I THE WAR ON THE WORD
It will hardly be denied that there
is one lingering doubt in many, who recognise unavoidable
self-defence in the instant parry of the English sword, and who have
no great love for the sweeping sabre of Sadowa and Sedan. That doubt
is the doubt whether Russia, as compared with Prussia, is
sufficiently decent and democratic to be the ally of liberal and
civilised powers. I take first, therefore, this matter of
civilisation.
It is vital in a discussion like
this, that we should make sure we are going by meanings and not by
mere words. It is not necessary in any argument to settle what a word
means or ought to mean. But it is necessary in every argument to
settle what we propose to mean by the word. So long as our opponent
understands what is the thing of which we are talking, it does
not matter to the argument whether the word is or is not the one he
would have chosen. A soldier does not say “We were ordered to
go to Mechlin; but I would rather go to Malines.” He may
discuss the etymology and archæology of the difference on the
march; but the point is that he knows where to go. So long as we know
what a given word is to mean in a given discussion, it does not even
matter if it means something else in some other and quite distinct
discussion. We have a perfect right to say that the width of a window
comes to four feet; even if we instantly and cheerfully change the
subject to the larger mammals; and say that an elephant has four
feet. The identity of the words does not matter, because there is no
doubt at all about the meanings; because nobody is likely to think of
an elephant as four foot long, or of a window as having tusks and a
curly trunk.
It is essential to emphasise this
consciousness of the thing under discussion in connection with
two or three words that are, as it were, the key-words of this war.

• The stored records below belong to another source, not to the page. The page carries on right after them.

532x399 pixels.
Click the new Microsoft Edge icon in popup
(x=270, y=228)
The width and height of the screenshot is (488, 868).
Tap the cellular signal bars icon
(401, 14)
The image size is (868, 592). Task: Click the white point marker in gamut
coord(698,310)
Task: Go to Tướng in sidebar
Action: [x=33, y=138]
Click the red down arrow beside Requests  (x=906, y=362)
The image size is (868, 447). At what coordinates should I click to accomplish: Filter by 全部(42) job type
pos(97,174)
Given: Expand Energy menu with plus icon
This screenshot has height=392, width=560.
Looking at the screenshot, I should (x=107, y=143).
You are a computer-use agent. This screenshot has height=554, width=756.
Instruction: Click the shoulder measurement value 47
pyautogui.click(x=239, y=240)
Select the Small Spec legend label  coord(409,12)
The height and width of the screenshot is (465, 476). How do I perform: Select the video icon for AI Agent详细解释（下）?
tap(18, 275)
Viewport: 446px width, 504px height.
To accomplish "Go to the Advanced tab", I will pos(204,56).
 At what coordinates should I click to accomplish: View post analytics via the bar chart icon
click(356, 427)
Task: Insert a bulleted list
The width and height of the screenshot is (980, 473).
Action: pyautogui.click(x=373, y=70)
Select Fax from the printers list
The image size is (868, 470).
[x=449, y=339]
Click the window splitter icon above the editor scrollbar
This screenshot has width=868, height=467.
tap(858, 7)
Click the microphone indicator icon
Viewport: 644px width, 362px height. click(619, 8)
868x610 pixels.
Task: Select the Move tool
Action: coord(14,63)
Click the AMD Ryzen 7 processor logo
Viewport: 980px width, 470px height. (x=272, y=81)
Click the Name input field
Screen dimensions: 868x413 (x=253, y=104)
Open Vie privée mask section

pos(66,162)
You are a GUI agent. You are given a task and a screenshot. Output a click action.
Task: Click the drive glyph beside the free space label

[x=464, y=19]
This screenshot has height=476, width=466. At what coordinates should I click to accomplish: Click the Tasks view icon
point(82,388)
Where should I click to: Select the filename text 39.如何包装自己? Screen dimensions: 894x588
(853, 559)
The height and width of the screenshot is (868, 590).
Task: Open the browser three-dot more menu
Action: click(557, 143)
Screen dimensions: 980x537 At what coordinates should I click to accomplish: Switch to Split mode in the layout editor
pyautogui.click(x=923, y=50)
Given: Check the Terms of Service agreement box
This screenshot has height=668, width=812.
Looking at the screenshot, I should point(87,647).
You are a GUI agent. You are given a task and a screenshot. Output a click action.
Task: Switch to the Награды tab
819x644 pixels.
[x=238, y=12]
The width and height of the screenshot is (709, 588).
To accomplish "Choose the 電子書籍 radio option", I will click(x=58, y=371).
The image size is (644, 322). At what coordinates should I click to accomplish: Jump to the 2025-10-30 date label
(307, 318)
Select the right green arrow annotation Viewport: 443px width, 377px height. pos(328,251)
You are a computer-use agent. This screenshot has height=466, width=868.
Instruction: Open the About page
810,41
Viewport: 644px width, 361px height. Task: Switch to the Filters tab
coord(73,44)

One of them is the word “barbarian.” The Prussians apply
it to the Russians: the Russians apply it to the Prussians. Both, I
think, really mean something that really exists, name or no name.
Both mean different things. And if we ask what these different things
are, we shall understand why England and France prefer Russia; and
consider Prussia the really dangerous barbarian of the two. To begin
with, it goes so much deeper even than atrocities; of which, in the
past at least, all the three Empires of Central Europe have partaken
pretty equally, as they partook of Poland. An English writer, seeking
to avert the war by warnings against Russian influence, said that the
flogged backs of Polish women stood between us and the Alliance. But
not long before, the flogging of women by an Austrian general led to
that officer being thrashed in the streets of London by Barclay and
Perkins’ draymen. And as for the third power, the Prussians, it
seems clear that they have treated Belgian women in a style compared
with which flogging might be called an official formality. But, as I
say, something much deeper than any such recrimination lies behind
the use of the word on either side. When the German Emperor complains
of our allying ourselves with a barbaric and half-oriental power he
is not (I assure you) shedding tears over the grave of Kosciusko. And
when I say (as I do most heartily) that the German Emperor is a
barbarian, I am not merely expressing any prejudices I may have
against the profanation of churches or of children. My countrymen and
I mean a certain and intelligible thing when we call the Prussians
barbarians. It is quite different from the thing attributed to
Russians; and it could not possibly be attributed to Russians. It is
very important that the neutral world should understand what this
thing is.
If the German calls the Russian
barbarous he presumably means imperfectly civilised. There is a
certain path along which Western nations have proceeded in recent
times; and it is tenable that Russia has not proceeded so far as the
others: that she has less of the special modern system in science,
commerce, machinery, travel or political constitution. The Russ
ploughs with an old plough; he wears a wild beard; he adores relics;
his life is as rude and hard as that of a subject of Alfred the
Great. Therefore he is, in the German sense, a barbarian. Poor
fellows like Gorky and Dostoieffsky have to form their own
reflections on the scenery, without the assistance of large
quotations from Schiller on garden seats; or inscriptions directing
them to pause and thank the All-Father for the finest view in
Hesse-Pumpernickel. The Russians, having nothing but their faith,
their fields, their great courage, and their self-governing communes,
are quite cut off from what is called (in the fashionable street in
Frankfort) The True, The Beautiful and The Good. There is a real
sense in which one can call such backwardness barbaric; by comparison
with the Kaiserstrasse; and in that sense it is true of Russia.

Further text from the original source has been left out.